There are dozens and dozens of examples to verify this statement. Little children are trying to tell their caregivers(parents) that they need them close by and not to go to the bingo, establishment, poker game and the list hits the ceiling! If you think this is a bold assumption, think again; our children are our future and how are we preparing them? The caption that has been etched across my heart is evident today; what you live with you learn, what you learn you do, what you do you practice, what you practice has consequences.
On Sept. 11, 2021, one of my twin sons was fatally stabbed by the partner who lived in this way and we lost a son in the prime of his life. Now we are fighting for justice, and still waiting for a death certificate so that his estate can be settled for his fatherless children. This gives me all the more reason to not be complacent but to empower those who are frustrated and think there is no hope.
To empower an individual is to give them tangible solutions and to have them realize there is a way out of despair and to embrace faith in people and institutions. There are some highly trained people who unfortunately are holding back and not offering co-operative dialogue but choose to be reactive rather than proactive. There are two main reasons why I have not been hired in meaningful positions within the caregiving capacity – I do not hold validation in land-claimant group and might rock the boat too much in administrative matters. This, to me, is not right or fair; I am ready and willing to discuss this with whomever recognizes what I have just written.

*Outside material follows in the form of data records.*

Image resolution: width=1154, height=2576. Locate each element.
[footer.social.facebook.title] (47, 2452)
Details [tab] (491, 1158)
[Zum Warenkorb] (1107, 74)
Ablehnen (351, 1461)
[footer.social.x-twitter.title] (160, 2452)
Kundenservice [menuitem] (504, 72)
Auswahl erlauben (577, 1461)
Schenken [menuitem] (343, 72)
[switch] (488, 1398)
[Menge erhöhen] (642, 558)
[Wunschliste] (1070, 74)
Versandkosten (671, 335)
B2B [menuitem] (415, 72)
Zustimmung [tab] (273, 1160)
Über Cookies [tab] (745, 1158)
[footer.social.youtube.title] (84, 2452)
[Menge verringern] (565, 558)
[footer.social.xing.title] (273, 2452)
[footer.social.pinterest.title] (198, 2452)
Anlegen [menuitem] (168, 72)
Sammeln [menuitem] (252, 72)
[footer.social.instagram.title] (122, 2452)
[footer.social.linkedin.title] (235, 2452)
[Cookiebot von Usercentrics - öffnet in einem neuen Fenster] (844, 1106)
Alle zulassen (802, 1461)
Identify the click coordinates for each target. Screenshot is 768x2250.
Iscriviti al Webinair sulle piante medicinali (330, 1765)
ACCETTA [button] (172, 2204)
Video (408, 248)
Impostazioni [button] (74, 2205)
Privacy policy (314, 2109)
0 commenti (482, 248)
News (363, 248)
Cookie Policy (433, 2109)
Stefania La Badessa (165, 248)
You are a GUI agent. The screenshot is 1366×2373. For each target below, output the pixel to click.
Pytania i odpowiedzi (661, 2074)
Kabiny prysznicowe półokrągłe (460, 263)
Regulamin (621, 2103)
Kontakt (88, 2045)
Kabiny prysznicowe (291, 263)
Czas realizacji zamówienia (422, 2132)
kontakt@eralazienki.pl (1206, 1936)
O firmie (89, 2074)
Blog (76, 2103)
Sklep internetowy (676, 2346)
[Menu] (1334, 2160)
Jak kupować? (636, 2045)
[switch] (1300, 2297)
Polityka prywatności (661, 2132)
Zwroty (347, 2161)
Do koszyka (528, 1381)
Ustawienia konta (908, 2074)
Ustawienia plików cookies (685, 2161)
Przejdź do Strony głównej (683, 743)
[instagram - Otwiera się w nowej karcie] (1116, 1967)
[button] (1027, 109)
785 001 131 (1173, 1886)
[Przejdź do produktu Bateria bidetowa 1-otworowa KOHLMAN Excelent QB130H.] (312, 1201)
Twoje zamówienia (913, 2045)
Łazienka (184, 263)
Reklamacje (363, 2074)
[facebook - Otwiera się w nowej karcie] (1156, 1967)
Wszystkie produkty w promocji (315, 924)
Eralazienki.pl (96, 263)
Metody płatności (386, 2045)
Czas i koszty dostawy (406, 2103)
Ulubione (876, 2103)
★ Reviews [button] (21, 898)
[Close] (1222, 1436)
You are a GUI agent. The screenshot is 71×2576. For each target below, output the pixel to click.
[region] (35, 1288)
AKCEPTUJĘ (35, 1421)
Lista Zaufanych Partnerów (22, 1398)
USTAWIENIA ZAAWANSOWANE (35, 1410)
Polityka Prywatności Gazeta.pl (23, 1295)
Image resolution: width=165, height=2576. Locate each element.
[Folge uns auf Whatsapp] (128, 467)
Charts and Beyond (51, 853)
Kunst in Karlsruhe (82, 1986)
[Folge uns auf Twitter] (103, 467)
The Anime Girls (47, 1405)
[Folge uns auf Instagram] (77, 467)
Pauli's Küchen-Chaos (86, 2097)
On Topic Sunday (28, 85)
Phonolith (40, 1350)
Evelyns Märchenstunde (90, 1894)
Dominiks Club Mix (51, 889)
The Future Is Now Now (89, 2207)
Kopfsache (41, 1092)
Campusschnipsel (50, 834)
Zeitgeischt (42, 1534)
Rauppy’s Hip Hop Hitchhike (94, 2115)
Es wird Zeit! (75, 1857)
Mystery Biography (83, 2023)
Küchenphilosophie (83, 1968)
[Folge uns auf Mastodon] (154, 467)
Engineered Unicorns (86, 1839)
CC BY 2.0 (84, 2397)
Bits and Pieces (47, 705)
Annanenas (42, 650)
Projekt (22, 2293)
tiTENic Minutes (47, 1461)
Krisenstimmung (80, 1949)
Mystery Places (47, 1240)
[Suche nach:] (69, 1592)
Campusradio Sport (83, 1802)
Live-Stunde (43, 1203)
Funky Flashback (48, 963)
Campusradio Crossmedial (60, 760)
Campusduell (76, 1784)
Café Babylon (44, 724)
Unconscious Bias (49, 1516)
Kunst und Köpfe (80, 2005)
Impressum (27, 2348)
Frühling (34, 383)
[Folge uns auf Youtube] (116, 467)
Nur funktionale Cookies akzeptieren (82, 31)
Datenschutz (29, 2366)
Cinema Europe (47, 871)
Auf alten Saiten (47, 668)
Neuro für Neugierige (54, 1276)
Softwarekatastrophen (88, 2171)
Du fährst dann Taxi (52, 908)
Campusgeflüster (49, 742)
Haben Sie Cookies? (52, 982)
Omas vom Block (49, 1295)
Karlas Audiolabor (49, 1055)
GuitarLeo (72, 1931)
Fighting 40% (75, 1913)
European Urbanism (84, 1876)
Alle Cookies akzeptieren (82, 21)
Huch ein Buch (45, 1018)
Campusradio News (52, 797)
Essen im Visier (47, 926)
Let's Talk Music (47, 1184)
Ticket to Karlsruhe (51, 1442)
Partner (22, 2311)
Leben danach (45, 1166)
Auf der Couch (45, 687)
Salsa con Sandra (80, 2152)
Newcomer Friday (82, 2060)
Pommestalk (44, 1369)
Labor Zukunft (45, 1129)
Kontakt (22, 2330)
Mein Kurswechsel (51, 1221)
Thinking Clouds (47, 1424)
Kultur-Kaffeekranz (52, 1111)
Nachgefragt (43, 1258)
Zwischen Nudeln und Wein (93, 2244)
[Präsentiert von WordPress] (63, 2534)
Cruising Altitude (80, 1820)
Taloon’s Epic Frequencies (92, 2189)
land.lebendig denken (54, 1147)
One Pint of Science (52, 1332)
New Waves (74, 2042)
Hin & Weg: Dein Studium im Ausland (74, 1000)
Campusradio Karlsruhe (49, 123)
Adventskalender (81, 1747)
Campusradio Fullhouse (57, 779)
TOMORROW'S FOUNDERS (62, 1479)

Let’s continue with the train of thought; when we are not given the opportunity to voice the issues at heart, in effect, we are being told that someone else will look into the matter and may or may not inform all who are affected by the outcome of issues brought forward. This is where the frustration begins to build and everyone you try to make contact with passes you on to the next phone number or the next email address and by the time you are able to engage with the “right” individual you mess it up because of anger and the wrong words.
Let’s not have complacency overrule your concerns and matters that affect your rights and privileges.